I have two cylinder. One above the other. The lower one has a bigger diameter.
I’d like to make the base of my upper cylinder, scaling it to the same dimension of the lower one.
How should I do?
When using the scale tool you can use specific dimensions by adding the Unit to what you type.
So if you scale in one direction and type 1.35m and hit enter it will scale to exactly that in that direction.
Wow!
I didn’t know about it
thank you so much.
So, being a circle, the measure i insert will be a diameter, right?
An interesting question because I often have to do something similar.
Say you have a component with a particular dimension of X and you have a line with dimension Y. You want the component’s dimension X to be scaled up/down to match dimension Y. I’ve always imagined there was an elegant and simple way to do that, but in practice I end up measuring both and using the resulting fraction when scaling the component.

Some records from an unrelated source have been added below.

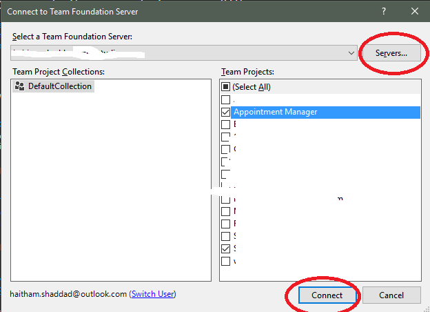Click the Switch User link
The height and width of the screenshot is (312, 430).
click(x=152, y=294)
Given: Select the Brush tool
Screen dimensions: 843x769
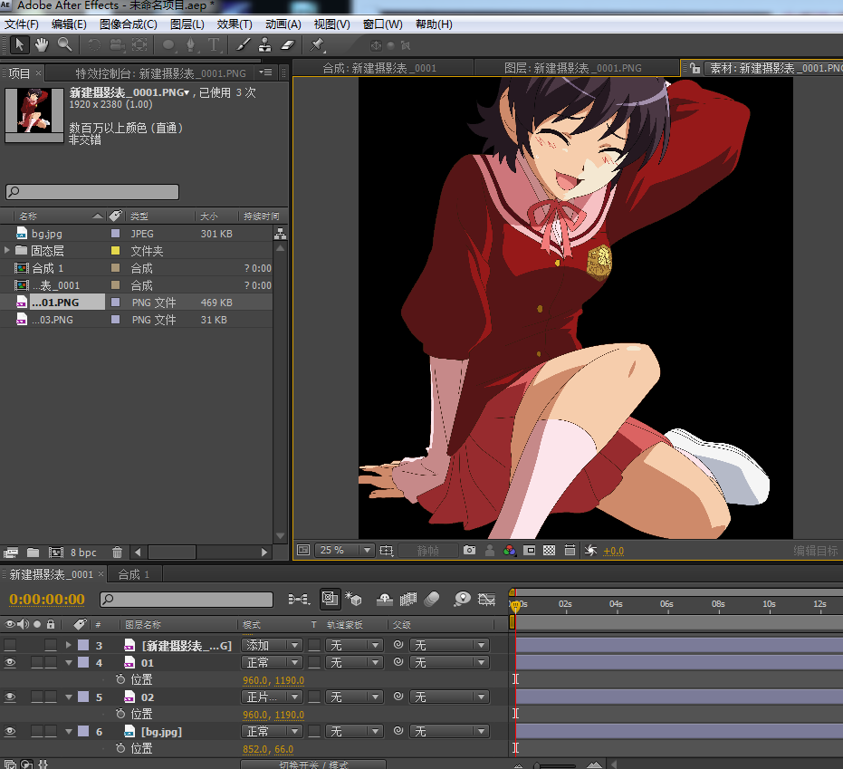Looking at the screenshot, I should coord(244,44).
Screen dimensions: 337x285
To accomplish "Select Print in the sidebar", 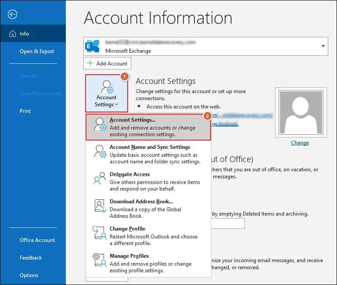I will pos(25,111).
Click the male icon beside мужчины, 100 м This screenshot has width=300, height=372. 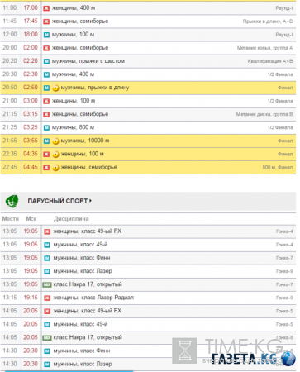[46, 35]
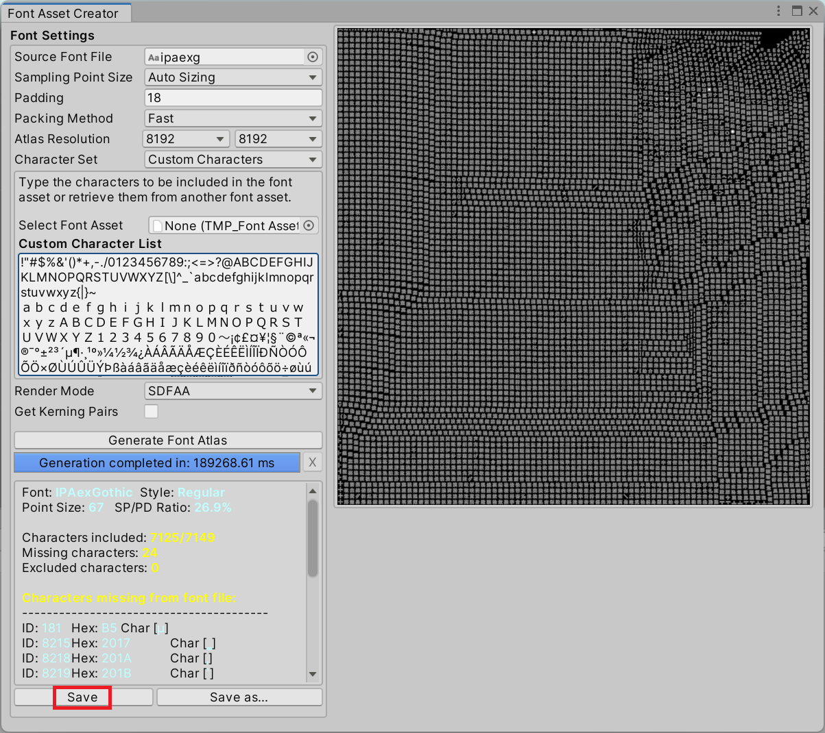Save the generated font asset

click(x=82, y=697)
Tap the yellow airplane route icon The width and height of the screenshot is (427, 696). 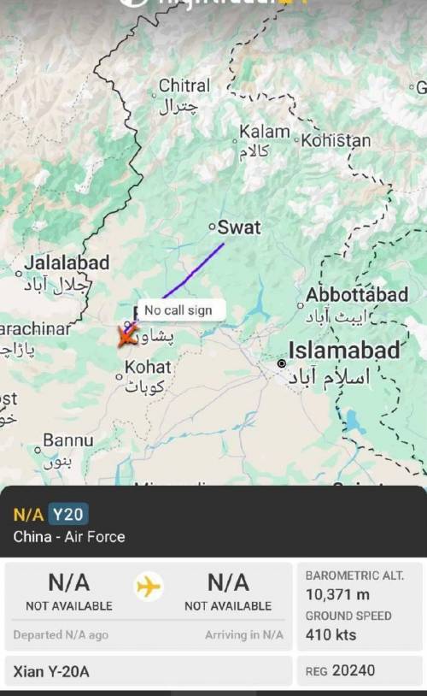pyautogui.click(x=149, y=587)
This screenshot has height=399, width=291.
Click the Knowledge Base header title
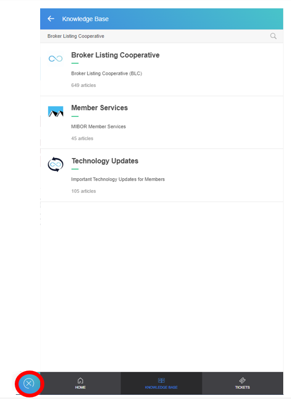(x=86, y=19)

I try the solution suggested by Box but it doesn’t seem to work as i expect.
The lower cylinder as a 2000mm radius
the upper one is 1000mm
I scaled the upper one centered inserting 2000mm and it get smaller than the original. (!??!?)
I supposed it was a radius/diameter mistake, so I insert 4000mm it get larger but not as the lower cylinder.
What the measure I Insert mean so?
That’s the answer: The diagonal of the scaling rectangle.
That’s quite a mess, 'cause if I’d like to scale a circle I have to build a rectangle around the target circle, calculate the diagonal lenght and then insert that value in the scaling operation.
The answer is no.
and…[quote=“gepponline, post:5, topic:21837”]
That’s the answer: The diagonal of the scaling rectangle.
[/quote]
You just found out that the resulted input is used to get the exact measure along the green grips direction that you use. So you used the corner grips resulting in an exact dimension for the diagonal of the bounding box.
In your case use a side grip and type 4000mm. Resulting in an ellips with one radius of 2000mm
Now use another side grip (for perpendicular direction) and scale again, typing 4000mm. The ellips becomes a circle again with the radius being 2000mm.
Or scaling in one step:
use a corner grip and feed the measurements field by typing 4000mm,4000mm [Enter].
Both values are being used for scaling both directions, resulting in a circle with radius 2000mm.
A 3D bounding box can be scaled in three directions to exact dimensiond by feeding three values in one input.
(as an exercise: try to scale an arbitrary sized cylinder to one with exact diameter and exact height)
p.s. if the field separator between X, Y (and Z) values in your input isn’t responding to a comma then try the semicolon ;
Perfect!
Thank you very ,much!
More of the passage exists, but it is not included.